• [PROVIDED PASSAGE]:
----------------
Killyleagh (/kɪliˈleɪ/; ) is a village and civil parish in County Down, Northern Ireland. It is on the A22 road between Belfast and Downpatrick, on the western side of Strangford Lough. It had a population of 2,787 people in the 2021 Census. It is best known for its twelfth-century Killyleagh Castle. Killyleagh lies within the Newry, Mourne and Down district.

==Demography==
According to the 2021 Census there were 2,787 people living in Killyleagh. 51% were from a Protestant and 'other Christian religions' background, 37% were from a Catholic background and 12% were irreligious.

==Places of interest==
- Killyleagh Castle is a private family residence that is said to be the oldest inhabited castle in Ireland. It has been the home of the Hamilton family since the 17th century Plantation of Ulster and acquired its fairy-tale silhouette in the 1850s when the turrets were added, but it is mostly the same castle that the second Earl of Clanbrassil rebuilt in 1666. The castle hosts occasional concerts. In the past, performers have included Van Morrison, Arlo Guthrie, Jackson Browne, Glen Hansard and Bap Kennedy.
- Delamont Country Park is just outside Killyleagh on the road to Downpatrick.
----------------
Collected data entries:
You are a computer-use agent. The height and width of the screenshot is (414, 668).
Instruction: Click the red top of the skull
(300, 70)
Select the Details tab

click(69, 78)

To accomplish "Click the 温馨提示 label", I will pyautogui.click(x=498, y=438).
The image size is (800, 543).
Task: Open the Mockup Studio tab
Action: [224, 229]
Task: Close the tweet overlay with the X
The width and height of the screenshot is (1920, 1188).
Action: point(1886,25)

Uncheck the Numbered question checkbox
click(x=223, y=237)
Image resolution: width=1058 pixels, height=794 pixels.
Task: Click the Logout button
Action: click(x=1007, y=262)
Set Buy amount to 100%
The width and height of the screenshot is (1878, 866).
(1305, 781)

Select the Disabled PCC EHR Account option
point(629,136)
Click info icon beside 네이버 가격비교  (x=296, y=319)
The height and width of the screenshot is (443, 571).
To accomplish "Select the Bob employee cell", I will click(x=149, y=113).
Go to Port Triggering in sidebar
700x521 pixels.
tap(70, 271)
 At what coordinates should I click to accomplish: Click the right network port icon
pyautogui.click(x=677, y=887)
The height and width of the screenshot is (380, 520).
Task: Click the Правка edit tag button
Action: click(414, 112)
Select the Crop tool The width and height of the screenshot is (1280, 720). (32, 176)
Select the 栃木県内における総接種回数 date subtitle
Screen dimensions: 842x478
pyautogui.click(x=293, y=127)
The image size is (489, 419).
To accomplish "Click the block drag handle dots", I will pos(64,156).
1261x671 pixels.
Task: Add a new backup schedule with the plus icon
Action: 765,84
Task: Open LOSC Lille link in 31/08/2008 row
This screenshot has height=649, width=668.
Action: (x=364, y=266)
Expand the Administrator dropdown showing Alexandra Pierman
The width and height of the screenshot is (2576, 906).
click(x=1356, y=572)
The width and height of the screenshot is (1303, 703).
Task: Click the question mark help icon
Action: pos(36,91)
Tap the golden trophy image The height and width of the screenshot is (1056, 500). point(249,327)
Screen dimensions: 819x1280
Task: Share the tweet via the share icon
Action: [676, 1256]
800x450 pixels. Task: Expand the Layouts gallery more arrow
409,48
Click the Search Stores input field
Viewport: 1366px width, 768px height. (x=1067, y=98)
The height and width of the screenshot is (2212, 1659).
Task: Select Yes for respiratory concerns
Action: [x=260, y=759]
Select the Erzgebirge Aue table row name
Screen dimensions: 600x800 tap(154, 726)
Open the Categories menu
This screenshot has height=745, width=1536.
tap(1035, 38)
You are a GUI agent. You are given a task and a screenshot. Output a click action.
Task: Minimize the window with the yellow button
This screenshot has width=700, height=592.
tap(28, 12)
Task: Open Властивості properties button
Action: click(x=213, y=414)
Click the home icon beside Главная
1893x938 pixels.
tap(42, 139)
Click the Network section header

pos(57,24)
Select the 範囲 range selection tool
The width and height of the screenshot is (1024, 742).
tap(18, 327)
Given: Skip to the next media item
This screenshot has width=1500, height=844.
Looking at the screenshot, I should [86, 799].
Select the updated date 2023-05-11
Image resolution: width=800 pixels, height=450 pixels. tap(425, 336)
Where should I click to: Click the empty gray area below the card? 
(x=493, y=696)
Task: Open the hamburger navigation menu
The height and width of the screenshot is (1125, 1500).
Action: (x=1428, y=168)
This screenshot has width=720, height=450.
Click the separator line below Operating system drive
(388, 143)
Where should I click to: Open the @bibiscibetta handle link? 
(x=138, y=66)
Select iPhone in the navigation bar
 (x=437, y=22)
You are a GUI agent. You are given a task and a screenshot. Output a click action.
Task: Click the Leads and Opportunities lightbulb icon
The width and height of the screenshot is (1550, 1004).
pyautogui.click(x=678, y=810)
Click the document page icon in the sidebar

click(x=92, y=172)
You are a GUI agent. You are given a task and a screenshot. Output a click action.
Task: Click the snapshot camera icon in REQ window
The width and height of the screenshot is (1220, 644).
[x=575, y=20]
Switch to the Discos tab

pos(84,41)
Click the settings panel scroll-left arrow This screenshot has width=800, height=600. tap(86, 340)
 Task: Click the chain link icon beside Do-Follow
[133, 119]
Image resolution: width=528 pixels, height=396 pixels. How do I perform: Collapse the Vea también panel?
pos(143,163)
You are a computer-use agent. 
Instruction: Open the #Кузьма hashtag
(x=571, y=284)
----------------
• [COMPLETE THE FOLLOWING]:
A: Answer these from the text on Killyleagh:
(i) On which side of Strangford Lough does Killyleagh lie?
(ii) What percentage of people in Killyleagh were from a Catholic background in the 2021 Census?
(iii) In which decade were the turrets added to Killyleagh Castle?
B: Write the next part of the text on Killyleagh, picking up after its final sentence about Delamont Country Park.

• [TASK-BY-TASK RESULTS]:
A:
(i) The western side
(ii) 37%
(iii) The 1850s

B:
==People==

- It was the birthplace of Sir Hans Sloane, 1st Bt. He began collecting plants and birds' eggs on the shores of Strangford Lough and his accumulation grew into a priceless collection that formed the nucleus of the British Museum. He was also personal physician to King George II and a slave owner.
- Reverend Edward Hincks, a renowned Assyriologist and Egyptologist, was appointed Church of Ireland rector of Killyleagh in 1825, an office he was to hold for the remaining forty-one years of his life.
- Henry Cooke was the minister of 1st Presbyterian Church, who went on to become Moderator of the General Assembly and a leading exponent of orthodox Presbyterianism in Belfast in the mid-19th century. His statue in Belfast, standing outside the Royal Belfast Academical Institution, is known as "The Black Man".
- Killyleagh is the home town of David Healy, the retired Northern Ireland football player. Healy is Northern Ireland's record goalscorer by a considerable distance, with 36 goals. The second-highest total is 20 goals. He also holds the record for most goals scored in a European Championship Qualifying Phase, with 13 goals during the country's failed bid to reach Euro 2008. Healy's former Bury teammate Trevor Carson is also from Killyleagh.

- Robert Lowry (1824–1904), born in Killyleagh, emigrated to the United States and became a judge and U.S. Representative from Indiana.
- Thomas L. Young (1832–1888), born in Killyleagh, served as Governor of Ohio from 1877 to 1878.
- Vice Admiral Sir Henry Blackwood (1781–1830), born and buried in Killyleagh; senior-ranking officer in the Royal Navy.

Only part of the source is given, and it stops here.